Lisa Warner, an assistant research professor with Boise State’s Biomolecular Research Center, is fascinated by the metabolic pathways found in living systems. These complex networks of chemical reactions convert small molecules – metabolites – into fundamental energy and chemical building blocks, such as proteins, lipids and nucleic acids. However, many of the processes by which cells execute these conversions remain mysterious to researchers.
Warner recently was awarded a two-year, $193,997 grant administered by the National Science Foundation’s (NSF) Established Program to Stimulate Competitive Research (EPSCoR) program, which will allow her to partner with Colorado’s National Renewable Energy Lab (NREL) and continue her work researching and demystifying the metabolic process in cells.
“Our goal is to better understand the chemical metabolism that happens in the cell,” Warner explained. “The cells eat the sugars and it’s converted into different products – but it’s like a black box, a sugar goes in and lactic acids come out. How it exactly happens is what we’re trying to find out.”
NSF’s EPSCoR program provides 30 non-tenured researchers across the nation with fellowships that put them in partnership with premier research centers, enhancing their ability to work at the frontiers of science and engineering.
Warner will train a team of graduate and undergraduate students to help her study biomass fermenting bacteria – anaerobic bacteria found in places like mud pots and steam vents or in other extreme environments. These bacteria have been engineered in the lab to break down cellulose found in biomass – like grasses and trees – to convert into either biofuels or to replace chemicals traditionally extracted from petroleum. For instance, lactic acid, which is the building block for biodegradable plastic.

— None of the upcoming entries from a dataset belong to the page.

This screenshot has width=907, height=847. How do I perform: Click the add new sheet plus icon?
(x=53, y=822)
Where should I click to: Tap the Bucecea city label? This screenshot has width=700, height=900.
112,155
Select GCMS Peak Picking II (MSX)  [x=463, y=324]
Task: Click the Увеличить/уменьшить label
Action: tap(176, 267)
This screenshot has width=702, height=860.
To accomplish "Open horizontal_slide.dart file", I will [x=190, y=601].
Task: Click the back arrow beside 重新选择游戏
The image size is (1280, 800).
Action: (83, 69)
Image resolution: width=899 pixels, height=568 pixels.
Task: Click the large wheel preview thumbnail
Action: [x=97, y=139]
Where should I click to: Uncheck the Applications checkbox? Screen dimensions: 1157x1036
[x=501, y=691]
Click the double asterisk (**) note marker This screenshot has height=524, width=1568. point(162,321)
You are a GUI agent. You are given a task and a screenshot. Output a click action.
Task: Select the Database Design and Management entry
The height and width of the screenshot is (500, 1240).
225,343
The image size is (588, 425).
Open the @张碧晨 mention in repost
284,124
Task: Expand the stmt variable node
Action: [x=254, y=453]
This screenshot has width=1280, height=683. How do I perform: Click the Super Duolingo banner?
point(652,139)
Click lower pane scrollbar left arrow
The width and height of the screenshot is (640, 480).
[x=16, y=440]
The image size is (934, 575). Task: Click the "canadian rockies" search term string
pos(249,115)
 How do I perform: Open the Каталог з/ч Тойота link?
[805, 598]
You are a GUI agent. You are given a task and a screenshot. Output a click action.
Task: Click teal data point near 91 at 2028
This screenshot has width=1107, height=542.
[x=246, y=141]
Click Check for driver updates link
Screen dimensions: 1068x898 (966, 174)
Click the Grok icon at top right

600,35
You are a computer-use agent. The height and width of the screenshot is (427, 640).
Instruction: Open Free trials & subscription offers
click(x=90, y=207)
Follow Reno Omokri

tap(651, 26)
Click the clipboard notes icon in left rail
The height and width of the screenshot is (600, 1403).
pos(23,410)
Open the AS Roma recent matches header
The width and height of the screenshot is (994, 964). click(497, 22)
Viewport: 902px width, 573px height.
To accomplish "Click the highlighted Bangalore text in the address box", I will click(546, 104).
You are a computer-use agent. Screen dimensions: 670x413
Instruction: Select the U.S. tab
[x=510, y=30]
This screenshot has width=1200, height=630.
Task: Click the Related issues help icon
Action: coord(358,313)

Warner also will be learning how to culture bacteria in an oxygen-free environment from NREL, which is an industry pioneer in the field of culturing, engineering and examining the metabolic processes of anaerobic bacteria.
Using Nuclear Magnetic Resonance (NMR), a device that works similarly to the MRI machines found in hospitals, Warner and her team will be able to observe what is happening during the conversion process inside cells. She and her partners at NREL also will be looking for new ways to improve this process.
“We’re trying to see how we can get their stomachs more efficient at these conversions,” she said. “For instance, these bacteria, when they’re fermenting the biomass, one of the byproducts is CO2. Releasing CO2 is bad for the atmosphere and it’s also a loss of product – we call this a problem with product yield. However, researchers at NREL have found a strain of bacteria that could ‘fix’ CO2 and convert it to a precursor for plastics as well.”
In other words, understanding the pathways within the cells, and combining strains of cultivated bacteria to maximize their best properties, can help researchers design better bacteria.
“Being able to bring this type of biomass fermenting bacteria here, and encourage research in renewable energies will be good for Boise State,” she said. “The technique of NMR, using NMR to look at live cells in real time, not many universities in the world do this – it will put us in the forefront of that type of research.”